# Ch Cummings Gold-Rush Charlie



## historicprim (Nov 24, 2007)

Here's a portrait of Charlie thats hanging on the outdoor wall of the office.










I took this picture of a picture thats hanging in the foyer of the office, wonder what year that was.


----------



## Oaklys Dad (Dec 28, 2005)

What a gorgeous dog! I would guess that photo came from the mid 70's.


----------



## BeauShel (May 20, 2007)

That dog is just gorgeous. I think it is probably late 60's or 70's


----------



## Griffyn'sMom (Mar 22, 2007)

Ah Charlie - he was really the foundation of her Kennel wasn't he? There's a reason he is in so many of our dog's backgrounds - he was a special dog. (And a happy one too I would imagine - hehe!)


----------



## historicprim (Nov 24, 2007)

Griffyn'sMom said:


> Ah Charlie - he was really the foundation of her Kennel wasn't he? There's a reason he is in so many of our dog's backgrounds - he was a special dog. (And a happy one too I would imagine - hehe!)


LOL Yup a very busy beaver. Its an amazing story when you sit and thing that he was bought by them as a pet.


----------



## MaddieMagoo (Aug 14, 2007)

WOW...he is stunning..I've heard of his name before, but have no idea where I heard it from!


----------



## vrocco1 (Feb 25, 2006)

GRC was truly one of the greatest GRs of all time. He is in the lineage of so many doggies, that it never ceases to amaze me. That is a beautiful portrait.


----------



## PeggyK (Apr 16, 2005)

So many people bad-mouth the Gold-Rush Kennels but I met a lady in Florida who swears that they are really trying to breed healthier dogs. I love the look of gold Rush and my two boys both have Gold Rush in them.

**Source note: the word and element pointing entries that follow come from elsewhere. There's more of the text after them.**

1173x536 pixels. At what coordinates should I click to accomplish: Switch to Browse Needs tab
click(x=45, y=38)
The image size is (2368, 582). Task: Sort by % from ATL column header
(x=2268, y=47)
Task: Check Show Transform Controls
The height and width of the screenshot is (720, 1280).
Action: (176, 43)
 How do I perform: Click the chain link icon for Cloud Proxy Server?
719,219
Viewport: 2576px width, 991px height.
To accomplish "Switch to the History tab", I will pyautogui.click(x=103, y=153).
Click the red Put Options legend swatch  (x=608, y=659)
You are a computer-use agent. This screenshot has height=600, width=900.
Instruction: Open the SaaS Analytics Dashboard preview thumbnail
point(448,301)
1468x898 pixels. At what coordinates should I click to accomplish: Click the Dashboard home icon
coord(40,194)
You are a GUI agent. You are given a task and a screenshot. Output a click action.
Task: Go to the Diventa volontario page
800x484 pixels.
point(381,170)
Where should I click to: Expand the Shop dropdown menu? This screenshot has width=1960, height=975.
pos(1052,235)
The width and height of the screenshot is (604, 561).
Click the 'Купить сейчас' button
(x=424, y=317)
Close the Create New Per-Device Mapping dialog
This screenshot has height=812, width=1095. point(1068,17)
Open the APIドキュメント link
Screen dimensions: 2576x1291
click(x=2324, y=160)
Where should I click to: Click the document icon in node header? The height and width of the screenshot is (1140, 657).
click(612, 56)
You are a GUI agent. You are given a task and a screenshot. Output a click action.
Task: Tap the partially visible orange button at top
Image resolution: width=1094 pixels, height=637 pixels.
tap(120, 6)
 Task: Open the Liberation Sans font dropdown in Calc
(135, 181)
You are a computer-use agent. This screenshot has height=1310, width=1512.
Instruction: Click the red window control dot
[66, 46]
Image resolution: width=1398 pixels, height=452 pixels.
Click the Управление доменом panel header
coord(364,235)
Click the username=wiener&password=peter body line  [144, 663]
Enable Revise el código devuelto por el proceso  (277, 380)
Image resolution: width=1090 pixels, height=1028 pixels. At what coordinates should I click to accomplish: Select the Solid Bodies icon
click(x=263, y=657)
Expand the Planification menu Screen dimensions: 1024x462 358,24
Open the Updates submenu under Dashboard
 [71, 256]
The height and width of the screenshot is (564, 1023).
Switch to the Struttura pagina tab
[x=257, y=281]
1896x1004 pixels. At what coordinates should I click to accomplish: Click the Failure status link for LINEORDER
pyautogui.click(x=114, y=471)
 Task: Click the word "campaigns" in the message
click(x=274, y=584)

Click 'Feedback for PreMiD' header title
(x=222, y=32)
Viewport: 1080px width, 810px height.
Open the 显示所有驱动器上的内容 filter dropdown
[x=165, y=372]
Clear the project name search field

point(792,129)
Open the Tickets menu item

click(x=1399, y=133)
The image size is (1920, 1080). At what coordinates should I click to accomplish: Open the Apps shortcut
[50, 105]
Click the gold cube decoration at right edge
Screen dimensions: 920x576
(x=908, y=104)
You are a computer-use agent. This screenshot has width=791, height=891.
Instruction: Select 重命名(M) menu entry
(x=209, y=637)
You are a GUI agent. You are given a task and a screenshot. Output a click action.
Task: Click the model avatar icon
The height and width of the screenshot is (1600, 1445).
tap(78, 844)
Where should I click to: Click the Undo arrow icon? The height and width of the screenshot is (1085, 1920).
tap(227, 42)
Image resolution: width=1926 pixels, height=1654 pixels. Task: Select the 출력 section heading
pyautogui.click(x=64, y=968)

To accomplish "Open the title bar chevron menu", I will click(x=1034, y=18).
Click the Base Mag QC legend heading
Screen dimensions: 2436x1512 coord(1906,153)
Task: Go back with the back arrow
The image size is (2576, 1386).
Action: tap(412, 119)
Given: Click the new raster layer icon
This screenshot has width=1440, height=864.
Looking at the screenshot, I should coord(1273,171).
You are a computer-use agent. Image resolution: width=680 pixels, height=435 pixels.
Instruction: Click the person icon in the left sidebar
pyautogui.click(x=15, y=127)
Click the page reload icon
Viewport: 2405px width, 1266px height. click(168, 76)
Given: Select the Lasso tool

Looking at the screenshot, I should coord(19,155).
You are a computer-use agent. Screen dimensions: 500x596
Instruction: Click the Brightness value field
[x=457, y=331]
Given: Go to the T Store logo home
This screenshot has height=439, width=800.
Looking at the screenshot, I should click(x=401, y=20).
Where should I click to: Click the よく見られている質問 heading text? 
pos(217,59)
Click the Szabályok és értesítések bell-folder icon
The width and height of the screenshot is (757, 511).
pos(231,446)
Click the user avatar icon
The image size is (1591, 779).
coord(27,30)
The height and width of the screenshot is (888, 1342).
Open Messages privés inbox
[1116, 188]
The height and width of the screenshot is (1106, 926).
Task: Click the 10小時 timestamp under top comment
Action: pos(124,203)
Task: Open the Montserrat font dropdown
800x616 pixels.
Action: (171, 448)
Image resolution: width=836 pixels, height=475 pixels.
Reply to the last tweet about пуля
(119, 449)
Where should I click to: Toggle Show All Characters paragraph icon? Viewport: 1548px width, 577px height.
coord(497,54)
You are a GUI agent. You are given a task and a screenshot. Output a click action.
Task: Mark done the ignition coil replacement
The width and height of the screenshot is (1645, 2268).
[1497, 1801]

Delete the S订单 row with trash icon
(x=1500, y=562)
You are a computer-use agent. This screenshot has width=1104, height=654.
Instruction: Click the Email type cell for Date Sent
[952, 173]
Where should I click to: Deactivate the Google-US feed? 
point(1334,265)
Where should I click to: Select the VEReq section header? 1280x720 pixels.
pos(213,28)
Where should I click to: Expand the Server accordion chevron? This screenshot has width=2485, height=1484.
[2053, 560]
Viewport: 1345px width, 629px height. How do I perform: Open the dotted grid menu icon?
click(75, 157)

Oakley- Gold Rush Alltheway (Tank) is his Grandfather.


----------



## GoldenJoyx'stwo (Feb 25, 2007)

He is in the lines of my two, too...


----------



## Angel_Kody (Feb 27, 2007)

Charlie was really a handsome big boy! My first golden Kody had Charlie in his pedigree. Thanks for sharing the pictures!


----------



## Ljilly28 (Jan 22, 2008)

I love to see/ think about the great dogs of the past. As a small kid, I loved my grandparents' golden, Tobasco, who was a Gold-Rush's Great Teddy Bear son and a Charlie grandson. I think that is why I've had a lifelong love affair with goldies. He mainly had Splashdown goldens, but Teko(Tobasco) was a beloved house-pet.


----------



## paula bedard (Feb 5, 2008)

In my Golden Retriever book, is doesn't have a year for the photo, but Charlie was born Nov 10, 1970 and passed on Nov 12, 1982. There are several photos with his handler William Trainor winning Best In Show and Stud Dog Hall of Fame. I believe the latter was in 1980-1981 if the caption dates are correct. He's definitely one of my all-time favorites.


----------



## stan and ollie (Apr 20, 2008)

We lost our Gold Rush dog this winter the day before his 8th birthday. When I told people what breeder we got him from they often found it necessary to tell me he would die young and of cancer. Needless to say I stopped telling people where he was from. Yes he did die young but in his life he was never sick, always robust and healthy right up to the end. He was beautiful, he looked a lot like Charlie, same head, same size, almost the same color. He was extremely intelligent, athletic and kind. My Vet has always been so mad at Mrs. Johnson because she breeds for the show ring and continued to breed dogs with a lot of cancer in their pedigree. And she breeds so much that those genes are all through our wonderful breed. She is hardly the only one just maybe the one people know about. When Cooper died we considered going back to Gold Rush even knowing what I did because he was such a great dog. But we found out about Stanny who needed us, instead. He goes well with our Ollie.
I believe that Mrs. Johnson did not breed Charlie, but bought him from Mrs. Cummings who is still breeding in NJ at least she is listed in the breeder referral from the Garden State Golden Retriever Club.


----------



## GoldenJoyx'stwo (Feb 25, 2007)

I always wondered why Teddy passed so young. I don't like to assume anything, but when I asked and people were not forthcoming...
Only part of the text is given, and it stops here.